Across my class, New Year's resolutions have varied from the general (be a better person) to the strange (give up broccoli). I can't say anyone seems to have returned from the holidays glowing with the light of determination to make their dreams come true this year. If anything, after the initial excitement of seeing everyone else after the break, life seems unattractive with all the major holidays behind us and everyone having promised themselves to revise more - something more easily said than done.

It's a sign of changing times that a large number of people have proudly posted their resolutions on Facebook - and many lists include: "I will go on Facebook less often." Which would understandably mean limiting their time online to only 20 hours a day.

Other classics include losing weight, going for a mile-long run before breakfast every morning, helping around the house, learning taekwondo or taking belly dancing classes. I know someone who vows to become vegetarian every year - a vow that only lasts till the next meal.

Ryan, our 13-year-old neighbour, had decided that he would start being more polite come 2011. When he actually wished his parents a good morning and started asking if he could help them carry shopping bags home, he was met with suspicious looks. "What do you want?" they finally asked him, exasperatedly.
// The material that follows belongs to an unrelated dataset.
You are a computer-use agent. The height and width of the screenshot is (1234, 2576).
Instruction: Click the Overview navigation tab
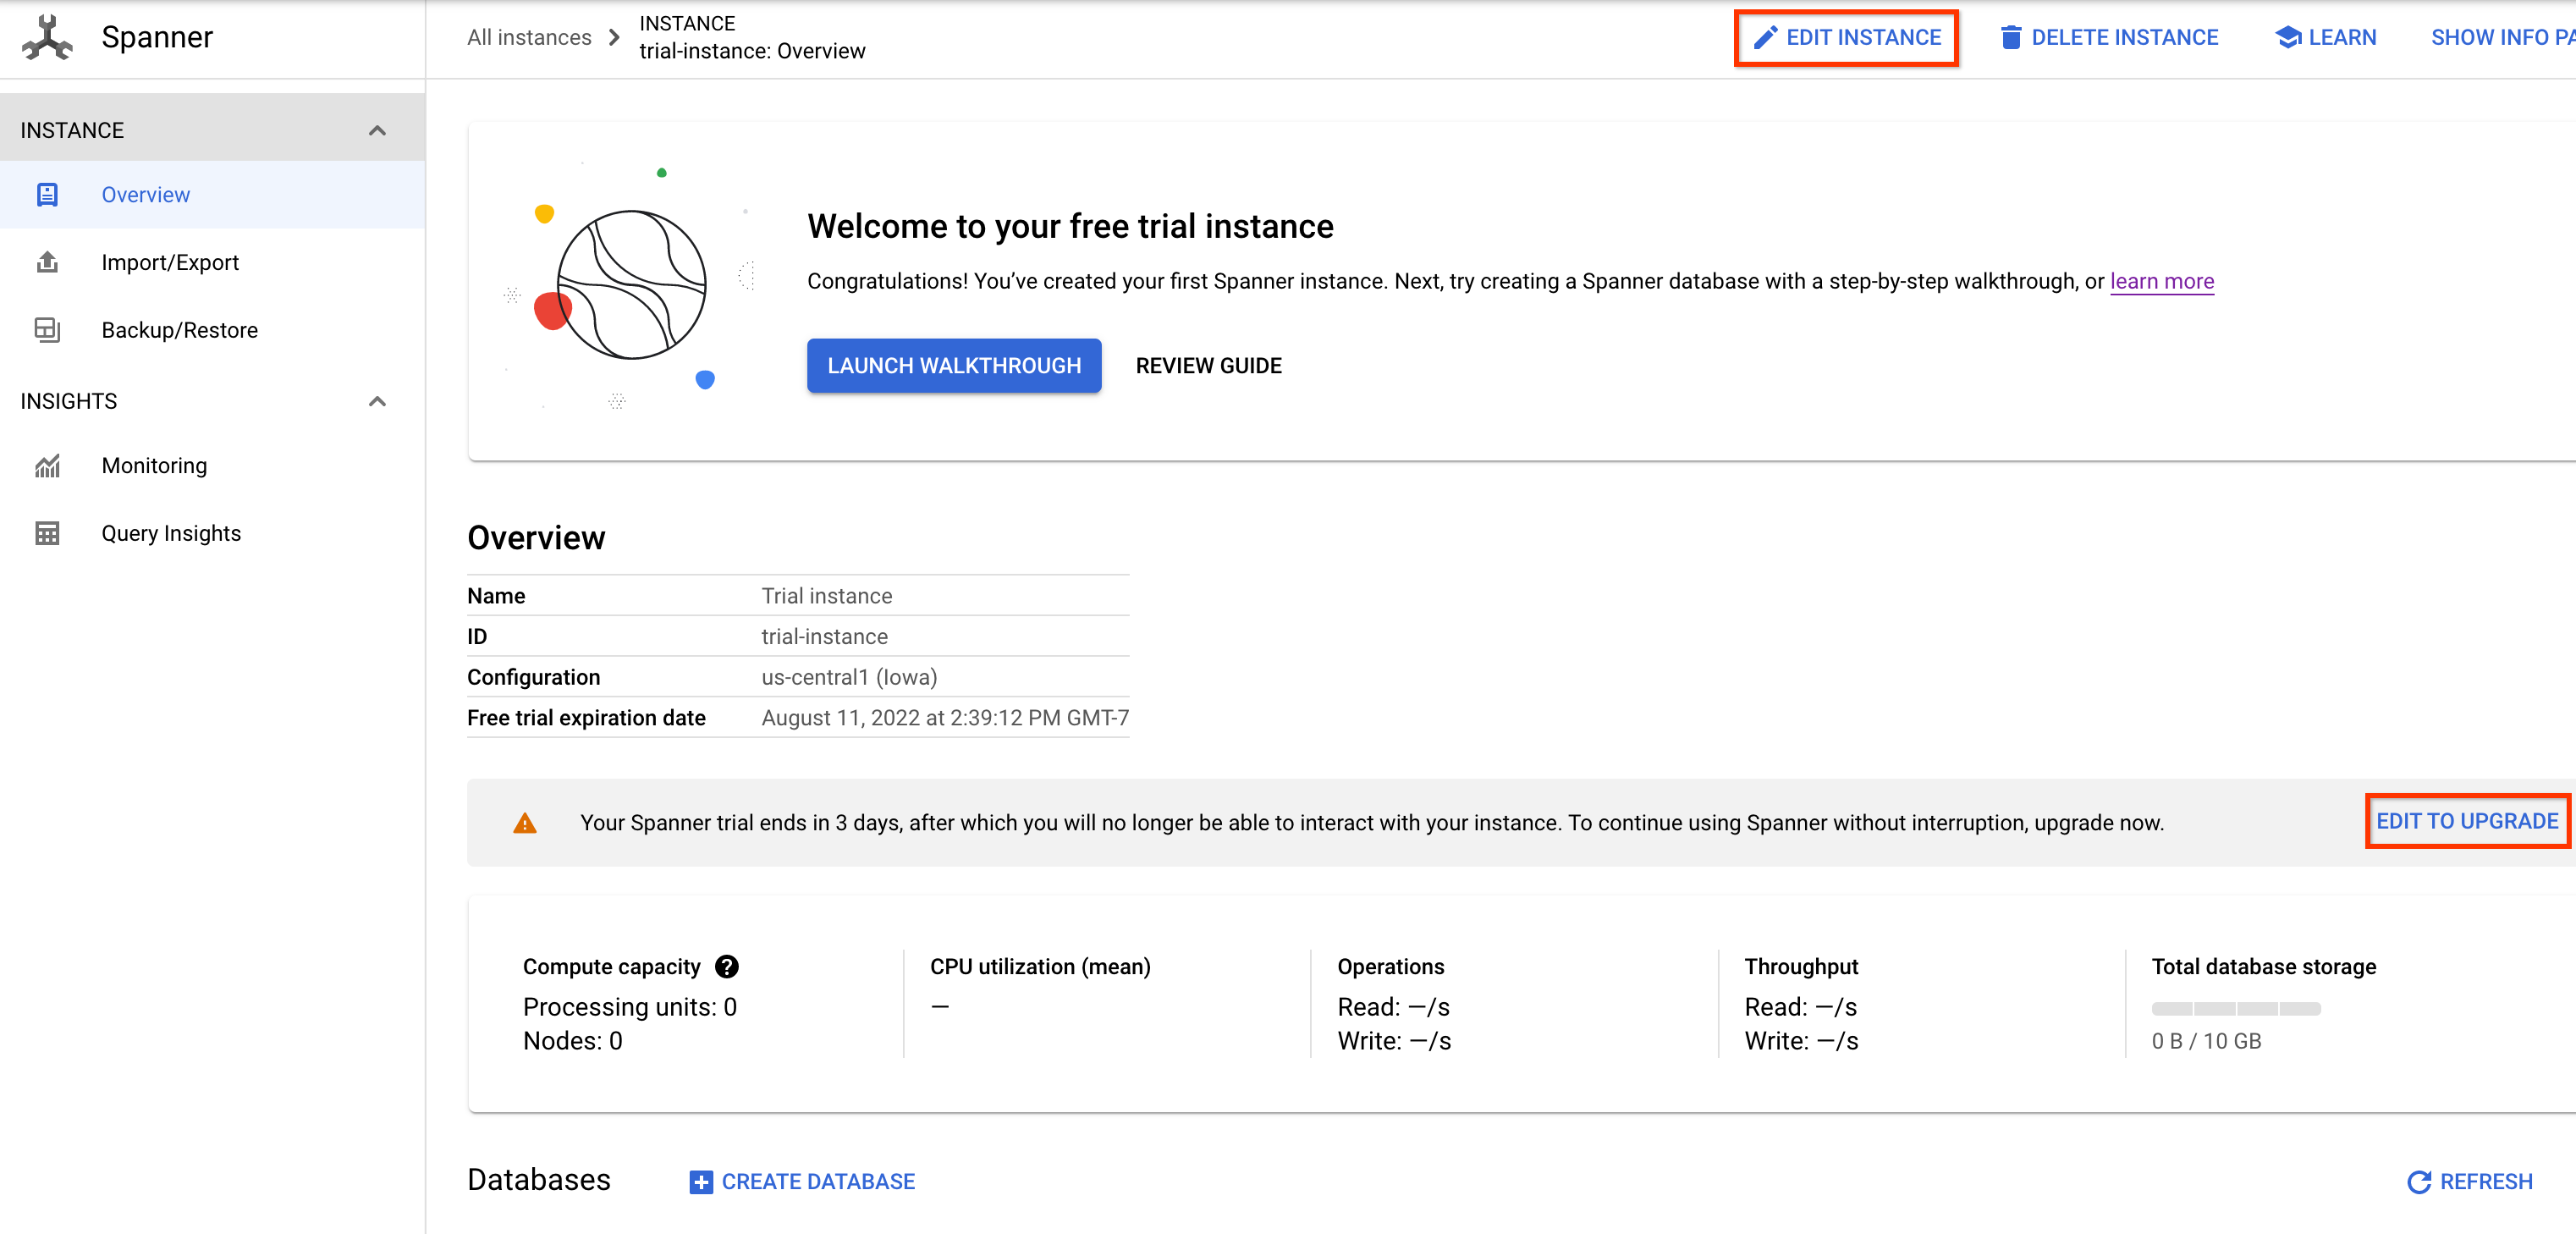coord(145,194)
"Don't worry," he answered in restrained tones, ever determined to continue being courteous. "I forgive you for asking that rude question." His parents hurried away in alarm, muttering to themselves.

Later, he dispassionately surveyed his eager audience of the neighbourhood children as he came to the end of his tale. "That's the problem with this world," he announced, stabbing his finger in the direction of his house. "Nobody knows what it means to be polite." And with an injured air, he strode off, sticking his tongue out pointedly to demonstrate the end of his well-mannered days.

There are some, also, like my friend Tori, who have already achieved the goals they had set themselves in this short span of time and are understandably boastful of the fact. Tori decided to copy a list of resolutions off the internet because she could not be bothered to make some herself. These consisted of very original ones such as: "Quit smoking. Make more time for leisure after work. Save up to buy a BlackBerry." Tori does not smoke and received a BlackBerry for Christmas. She was more than happy to put off revision for a few more days. Life's not fair.

I suppose some resolutions are best left unfulfilled. In a bid to be kind to animals, I resolved to establish a firm friendship with the cat who lives on our street, and till now my efforts have proved fruitless. Several days into the process of trying to gain the creature's respect and admiration, or even tolerance, I am left no closer to attaining my objective, richer only by several scratches.

I have, admittedly a bit late, come up with another resolution. With the recent news that teenagers can now be legally employed at the age of 15, I am going to find work and be good at it, too. Once I have acquired a sufficient number of pots of money, I am going to, I don't know, be nice to the family, show them I haven't forgotten them despite my unimaginable wealth, buy them a Mercedes or something.

Working at a supermarket: I like the sound of that resolution.

Setting my sights slightly lower, if I can stick even to my resolution of remembering all my resolutions before the term is out, I'll be fairly satisfied.